Italie - Collection

Révélation

Pinault acquiert une pièce historique de Carl Andre

Par Roxana Azimi · Le Journal des Arts

Le 9 septembre 2005 - 682 mots

Le collectionneur pourrait installer à Venise cette œuvre importante issue de la collection suisse Crex. Elle prendrait place au Palazzo Grassi ou à la Punta della Dogana.
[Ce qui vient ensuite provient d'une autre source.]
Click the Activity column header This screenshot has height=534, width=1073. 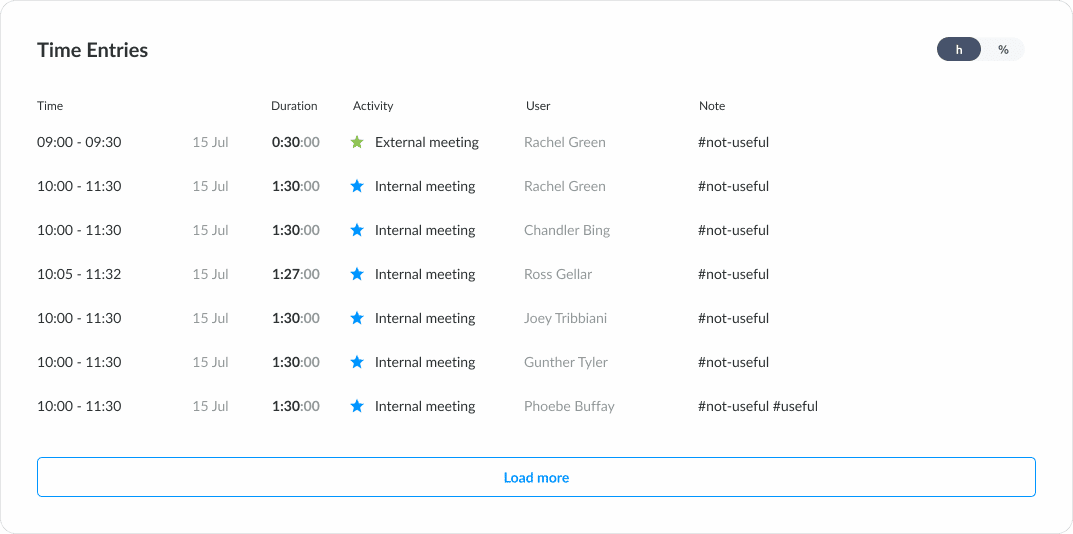[x=373, y=106]

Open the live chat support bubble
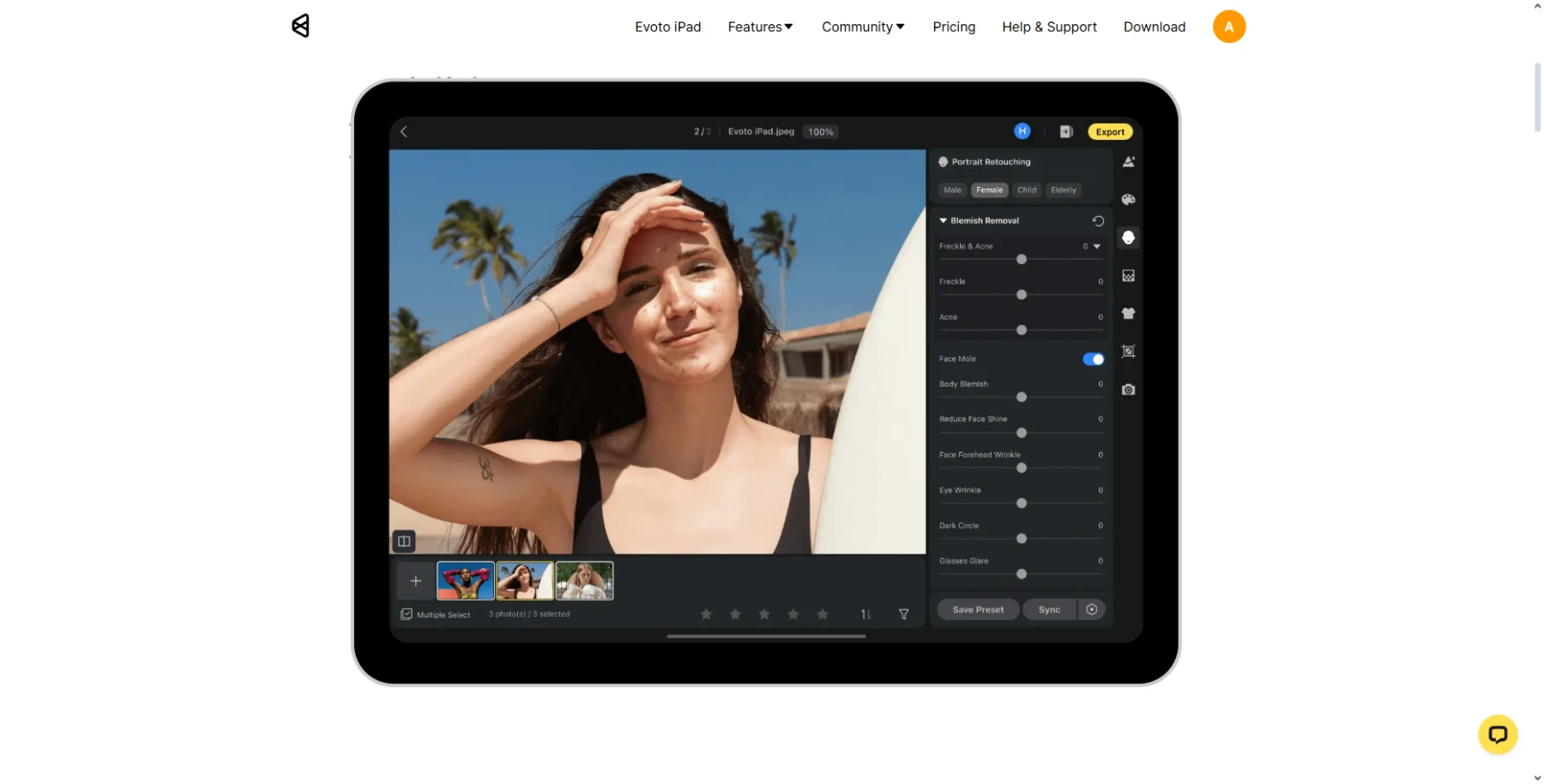[1498, 734]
VENISE - François Pinault ne s’en cache pas, il aime l’art minimal. Le milliardaire a initié ce pan de sa collection en 1994, avec une pièce de Donald Judd (1963) acquise pour 176 000 dollars chez Christie’s. D’après son conseiller Philippe Ségalot, il possède depuis lors un noyau important de sculptures de Judd et de Dan Flavin. Fort de ce tropisme, il n’a pas résisté devant un tableau tout en lignes pâles d’Agnes Martin (600 000 dollars) sur Art Basel en juin. Une « bagatelle » quand on sait qu’il a profité de son intermède bâlois pour acquérir une œuvre autrement plus importante de Carl Andre, la première du sculpteur à rejoindre sa collection.
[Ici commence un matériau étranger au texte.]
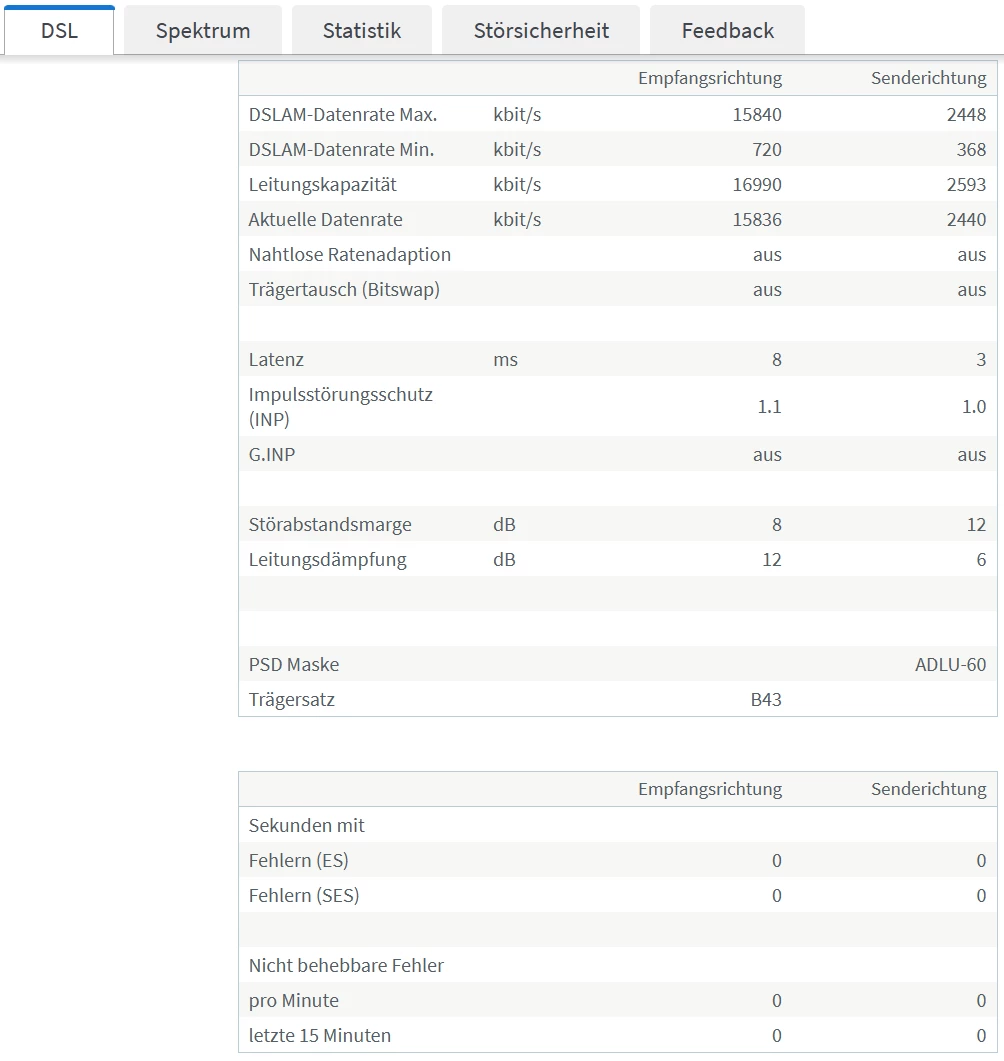This screenshot has width=1004, height=1061.
Task: Select the Leitungskapazität row label
Action: point(323,185)
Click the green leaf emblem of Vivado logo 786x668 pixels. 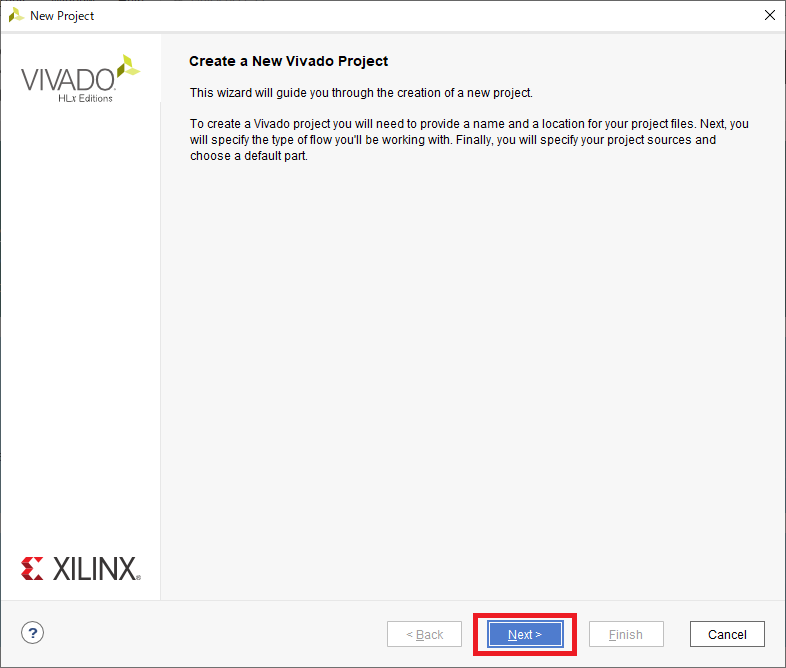point(128,66)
Importante, la sculpture l’est déjà par la taille. Composée de 1 296 carrés de six métaux différents (1), ce tapis modulaire mesure plus de 120 m2 ! Le patchwork a été conçu en 1969 pour la rétrospective que le Musée Guggenheim de New York devait lui consacrer l’année suivante. Cependant, une fois l’exposition close, le Guggenheim rate l’occasion d’acheter l’œuvre. Disséminées en plusieurs damiers, les plaques retournent dans l’atelier de l’artiste et atterrissent pour certaines dans des collections privées. En 1980, Urs Raussmüller, initiateur de la collection Crex en Suisse, lui propose le rêve fou de reconstituer ce « grand œuvre » avec le soutien de son marchand de Düsseldorf, Konrad Fischer. La pièce ainsi produite rejoindra l’ensemble que Raussmüller constitue pour un groupe d’investisseurs suisses (lire l’encadré). En 1985, Carl Andre rédige un premier certificat donnant à l’œuvre le titre de 37 Pieces of Work. Quatre ans plus tard, il l’annule et rebaptise la sculpture 37th Piece of Work. La nuance clôt la série, puisque la dimension des plaques changera par la suite. Jusqu’en 2000, la pièce était visible aux Hallen für neue Kunst à Schaffhouse (Suisse).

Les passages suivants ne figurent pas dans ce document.